*Gestellte Aufgabe 1*
Gib aus dem Text über den scheidenden Bankenombudsman den Abschnitt zwischen „Zürich – Der“ und „Häni weiter aus.“ wortgetreu wieder, beide eingeschlossen.

*Textabschnitt*
■ ■ ■

Hanspeter Häni tritt als Bankenombudsman ab.
Zürich – Der Schweizer Bankenombudsman hat im vergangenen Jahr hartnäckiger und in Ausnahmefällen auch erfolglos bei Banken argumentieren müssen, um bei Klagen von Bankkunden eine positive Lösung erreichen zu können. Zunehmend, insbesondere bei höherem Streitwert, zeige sich bei Banken statt Lösungsorientierung eine Abwehrhaltung, sagte der scheidende Bankenombudsmann Hanspeter Häni anlässlich der Jahresmedienkonferenz.
«Die Banken spekulieren wohl darauf, dass der Kunden den Gang ans Gericht scheue», sagte Häni. Hinter diesem Verhalten orte er extremes Bereicherungsdenken. Besonders ausgeprägt komme dies dort zum Ausdruck, wo die Entscheidungsträger «mehr an Kennzahlen und Quartalsergebnissen orientierte Banken angelsächsischer Prägung sind als traditionelle, kundenbezogene Bankiers», führte Häni weiter aus.
Einzelfälle halten sich nicht an Vorschläge
Aufgrund dieses Verhaltens nahmen Banken in drei beziehungsweise in vier Prozent aller untersuchten Fälle, die vom Ombudsman verlangten Korrekturen nicht vor. Dies, obwohl er ein klares Fehlverhalten der jeweiligen Bank festgestellt hatte. Die Akzeptanzquote von 96% nach 91% im Vorjahr zeigt indes, dass die Schlichtungsverfahren bei der Mehrheit der Fälle mit einer Lösung im Sinne des Vorschlags des Ombudsmans abgeschlossen werden konnten: Die Akzeptanzquote misst das Verhältnis der Zahl der Fälle, bei denen der Ombudsman eine Korrektur von der Bank verlangte und dessen Vorschlag von dieser auch akzeptiert wurde.

■ ■ ■

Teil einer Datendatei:

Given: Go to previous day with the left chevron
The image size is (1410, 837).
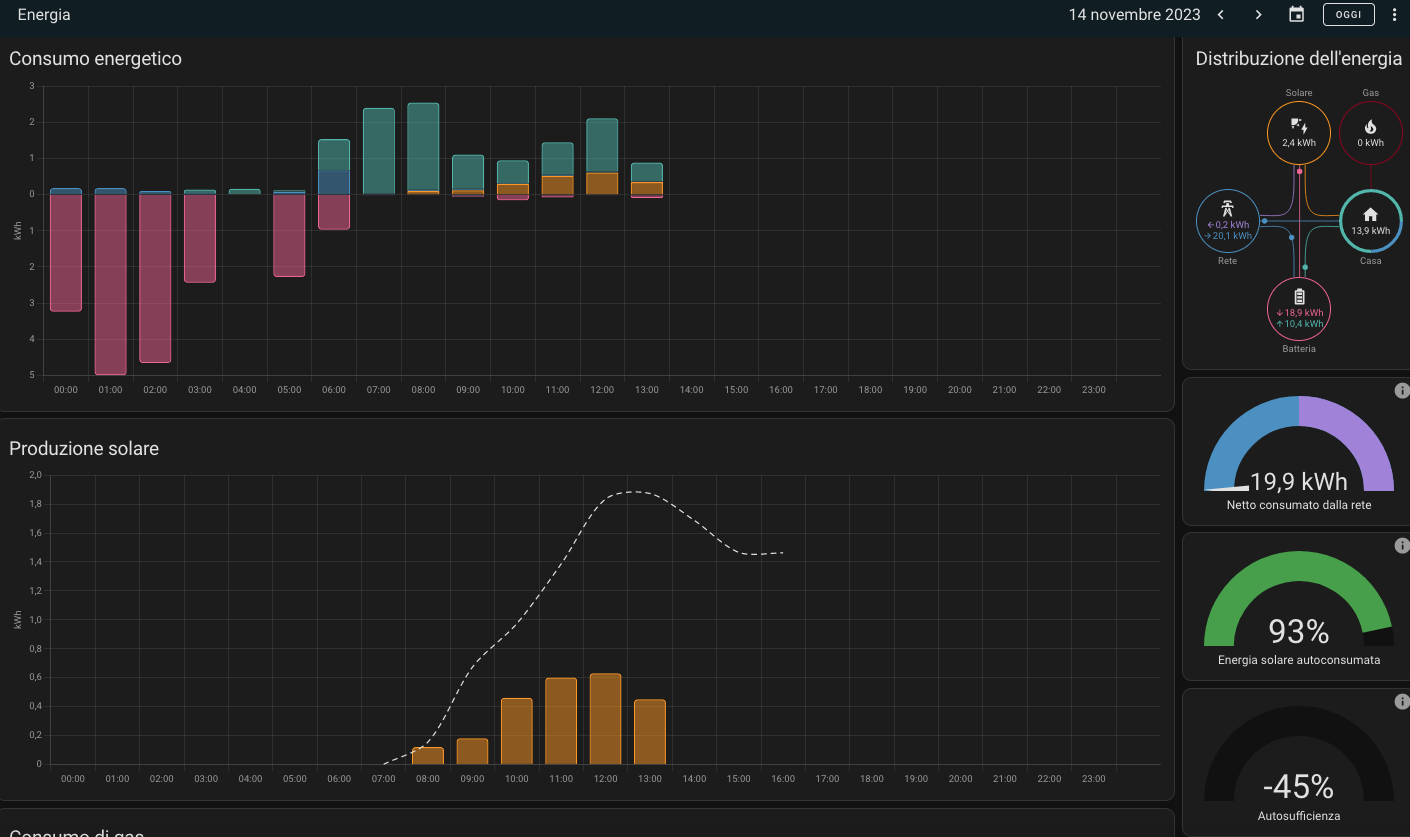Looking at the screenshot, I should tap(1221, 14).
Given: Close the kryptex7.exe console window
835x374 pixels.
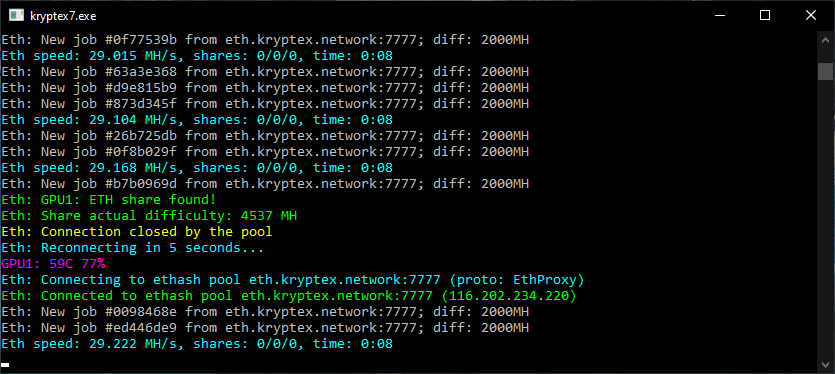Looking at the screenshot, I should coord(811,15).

■ ■ ■

*Gestellte Aufgabe 2*
Tausche in der Auflistung von der Zeile mit „Given: Close the kryptex7.exe console window“ bis zum Ende der Auflistung, beide Enden eingeschlossen, „console window“ gegen „terminal window“ und lass alles andere unverändert. Gib nur diese Zeilen aus und lass die Bilder weg.

*Vollständige Ausgabe 1*
Zürich – Der Schweizer Bankenombudsman hat im vergangenen Jahr hartnäckiger und in Ausnahmefällen auch erfolglos bei Banken argumentieren müssen, um bei Klagen von Bankkunden eine positive Lösung erreichen zu können. Zunehmend, insbesondere bei höherem Streitwert, zeige sich bei Banken statt Lösungsorientierung eine Abwehrhaltung, sagte der scheidende Bankenombudsmann Hanspeter Häni anlässlich der Jahresmedienkonferenz.
«Die Banken spekulieren wohl darauf, dass der Kunden den Gang ans Gericht scheue», sagte Häni. Hinter diesem Verhalten orte er extremes Bereicherungsdenken. Besonders ausgeprägt komme dies dort zum Ausdruck, wo die Entscheidungsträger «mehr an Kennzahlen und Quartalsergebnissen orientierte Banken angelsächsischer Prägung sind als traditionelle, kundenbezogene Bankiers», führte Häni weiter aus.

*Vollständige Ausgabe 2*
Given: Close the kryptex7.exe terminal window
835x374 pixels.
Looking at the screenshot, I should coord(811,15).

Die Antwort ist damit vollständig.